** CONSIGNES DE L'EXERCICE **
Recopiez intégralement, sans rien modifier, l'article ci-dessous consacré au spectacle Imagine Que Ton Ame Ecoute.

** EXTRAIT DU DOCUMENT **
------------------------------------------------
Imagine Que Ton Ame Ecoute de Karim Thlibi : un spectacle engagé qui rappelle que la musique est universelle

Imagine Que Ton Ame Ecoute de Karim Thlibi : un spectacle engagé qui rappelle que la musique est universelle

S’il y a un attribut que l’on peut donner à la musique c’est bien son universalité. Sa capacité à toucher tout le monde et réveiller un panel d’émotions indescriptibles. La musique parle toutes les langues et possède le pouvoir d’habiller facilement toutes les joies, tous les désarrois, tous les doutes, toutes les peines.

C’est précisément cette puissance que Imagine Que Ton Ame Ecoute, le nouveau spectacle de Karim Thlibi spécial Festival Carthage 2025, célèbre. Une véritable invitation à se perdre et s’envoler là où le musique peut t’emporter. Un appel à vivre ce que des notes nerveuses, nostalgiques, nonchalantes, bohèmes ou énergiques peuvent réveiller en toi.

La musique proposée dans ce spectacle possède la particularité d’être personnelle; elle parle seulement à celui qui l’écoute. Difficile de trouver deux interprétations identiques d’une même sensation musicale.

Sous la houlette du maestro Mohamed Bouslama, l’Orchestre Symphonique Tunisien et le Chœur du Théâtre de l’Opéra de Tunis ont donné toute leur puissance à cette fresque musicale. Ils étaient rejoints par un panel de solistes et musiciens d’exception : le violoniste virtuose Zied Zouari, le joueur de gasba Hssin Ben Miloud, le guitariste Hedi Fahem, le percussionniste Hamdi Jammoussi et plein d’autres.

Etaient présents des chanteurs aux voix remarquables comme Mohamed Ali Chebil, la Palestinienne Nai Barghouti, Saber Radouani, Najwa Amor, Sirine Harabi, Nasreddine Chably et le bariton Bahaeddine Ben Fadhel.
------------------------------------------------
** DOCUMENTS RASSEMBLÉS **
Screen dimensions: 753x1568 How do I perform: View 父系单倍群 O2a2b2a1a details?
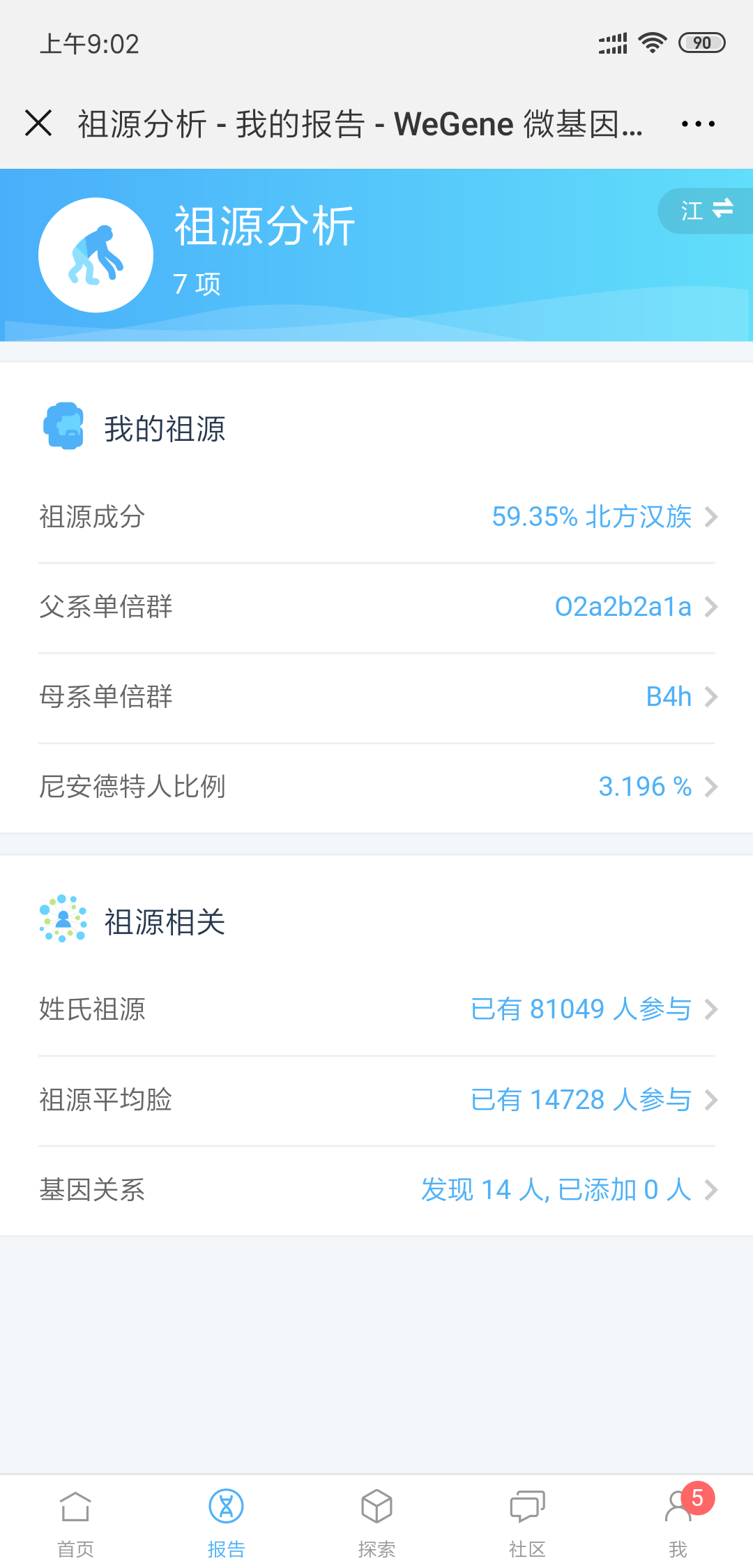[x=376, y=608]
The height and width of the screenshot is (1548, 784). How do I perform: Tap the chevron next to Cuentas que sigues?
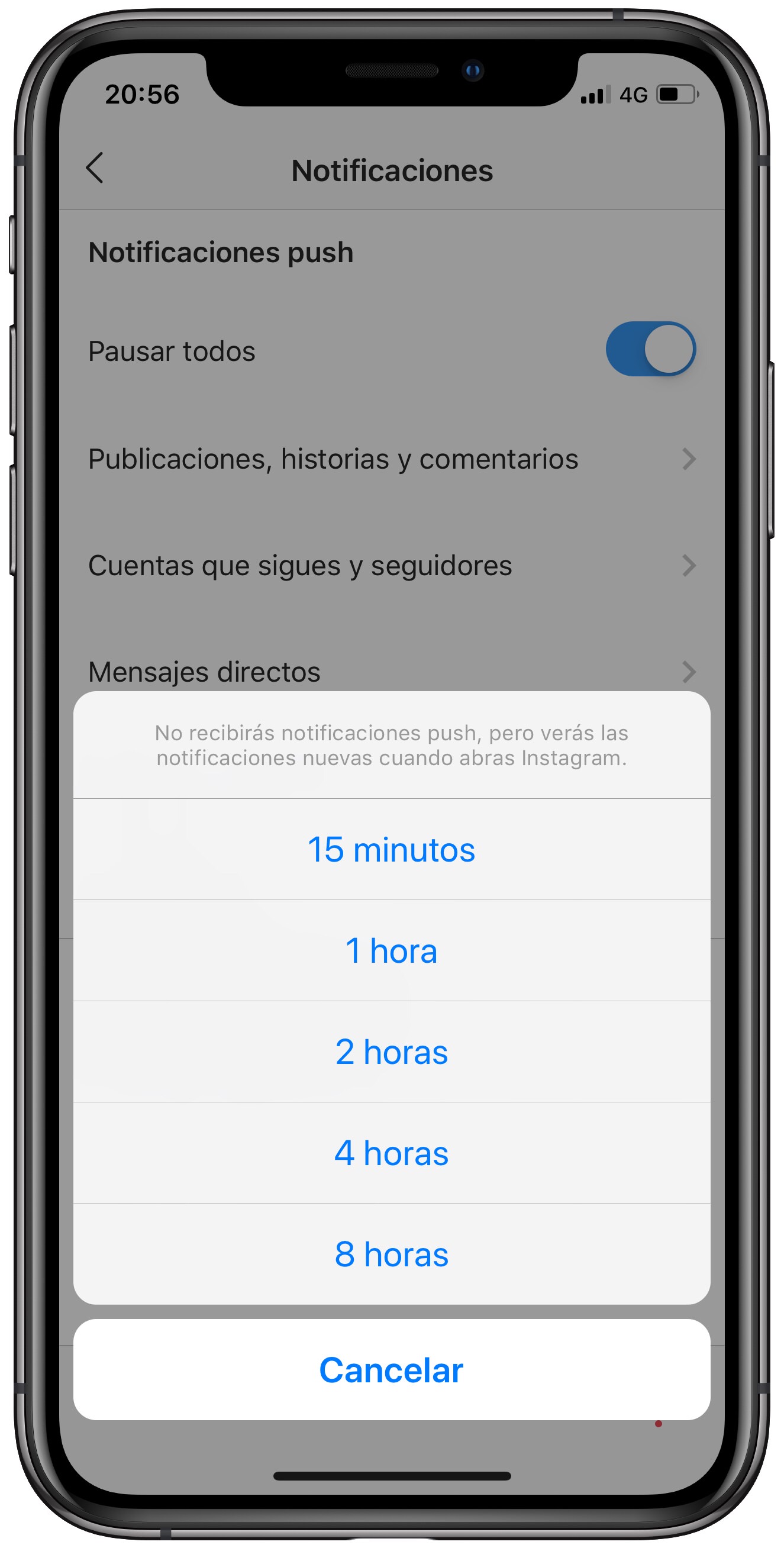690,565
------------------------------------------------
** RÉPONSE CI-DESSOUS **
Imagine Que Ton Ame Ecoute de Karim Thlibi : un spectacle engagé qui rappelle que la musique est universelle

Imagine Que Ton Ame Ecoute de Karim Thlibi : un spectacle engagé qui rappelle que la musique est universelle

S’il y a un attribut que l’on peut donner à la musique c’est bien son universalité. Sa capacité à toucher tout le monde et réveiller un panel d’émotions indescriptibles. La musique parle toutes les langues et possède le pouvoir d’habiller facilement toutes les joies, tous les désarrois, tous les doutes, toutes les peines.

C’est précisément cette puissance que Imagine Que Ton Ame Ecoute, le nouveau spectacle de Karim Thlibi spécial Festival Carthage 2025, célèbre. Une véritable invitation à se perdre et s’envoler là où le musique peut t’emporter. Un appel à vivre ce que des notes nerveuses, nostalgiques, nonchalantes, bohèmes ou énergiques peuvent réveiller en toi.

La musique proposée dans ce spectacle possède la particularité d’être personnelle; elle parle seulement à celui qui l’écoute. Difficile de trouver deux interprétations identiques d’une même sensation musicale.

Sous la houlette du maestro Mohamed Bouslama, l’Orchestre Symphonique Tunisien et le Chœur du Théâtre de l’Opéra de Tunis ont donné toute leur puissance à cette fresque musicale. Ils étaient rejoints par un panel de solistes et musiciens d’exception : le violoniste virtuose Zied Zouari, le joueur de gasba Hssin Ben Miloud, le guitariste Hedi Fahem, le percussionniste Hamdi Jammoussi et plein d’autres.

Etaient présents des chanteurs aux voix remarquables comme Mohamed Ali Chebil, la Palestinienne Nai Barghouti, Saber Radouani, Najwa Amor, Sirine Harabi, Nasreddine Chably et le bariton Bahaeddine Ben Fadhel.